Like most of my collegues, I am normally on call once a week. That week, somehow I managed to be on call 3 weekdays in a raw; Tuesday, Wednesday and Thursday. Not easy taking all referrals for 3 days straight, in addition to my all fixed commitments.

Tuesday morning started with the neuro-oncology multidisciplinary meeting. Around eight o’clock we sit at a nearly dark seminar room while images of brain scans and colourful histology slides are flashing on two large screens. Participants are specialists from different disciplines: surgeons, radiation oncologists, neuro-oncologists, neuroradiologists, palliative care consultants, physiotherapists and specialist nurses, all in all about forty people putting together all the skills, knowledge and experiences to decide how to best manage each individual patient. Does the patient needs surgery,
radiotherapy and what type, chemotherapy and what type, more surgery? We go
through twenty-twenty five cases each Tuesday, that is we decide for twenty-twenty
five lives, someone’s wife or husband, someone’s son or daughter, someone’s
father or mother. Each patient’s life touches in turn so many other lives,
family and close friends, you can almost see the strong ripples of each decision
spreading in all directions in the previous quite waters of someone’s life.

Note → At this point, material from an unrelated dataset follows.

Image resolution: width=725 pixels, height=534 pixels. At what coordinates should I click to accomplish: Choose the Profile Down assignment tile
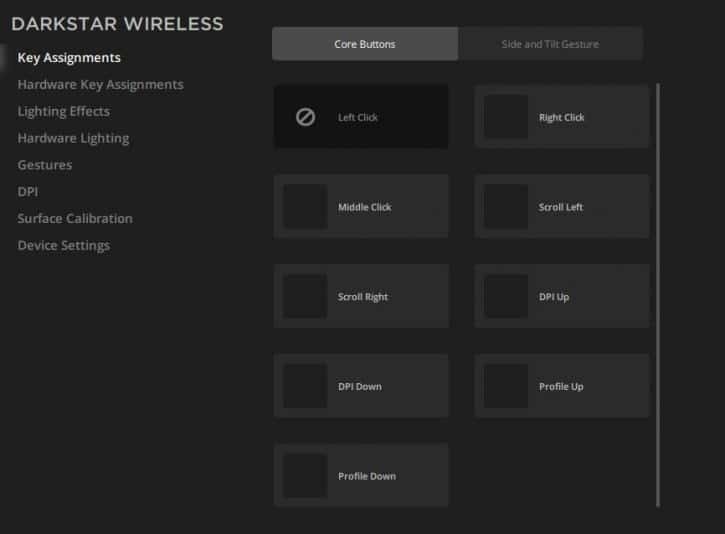point(361,475)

After the meeting it was time for my ward round, I took my trainees and my medical students and spent time with each patient in the ward, see how they progress, discuss the results of tests, make them feel they are not alone in their journey.  Then time to
see trainees and visitors in my office: residents who need advice how to handle
a specific problem, superkeen medical students who tell me their life would
have no meaning unless they become neurosurgeons :-) reps who want to present
new devices and instruments… Then it was time to talk to the fifth year medical
students at the historic Wolfson lecture theatre on my introductory topic: “Neurosurgery
for Beginners”.

Early afternoon I had a visitor from John Hopkins, Professor Alfredo Quiñones-Hinojosa, a neurosurgeon who directs the clinical and research services of brain tumour unit. His life story is extraordinary, from illegal Mexican immigrant to top-of-his-class Harvard graduate and then Professor at John Hopkins (photo). His life story appears often in American media, have a look at a clip from the popular American show “Today” (http://www.youtube.com/watch?v=mU-gTNZ6g8E). What an inspiring story! I showed Alfredo around Queen Square, the old building where some of the world’s first ever brain operations were performed, and the new wings where the tradition continues.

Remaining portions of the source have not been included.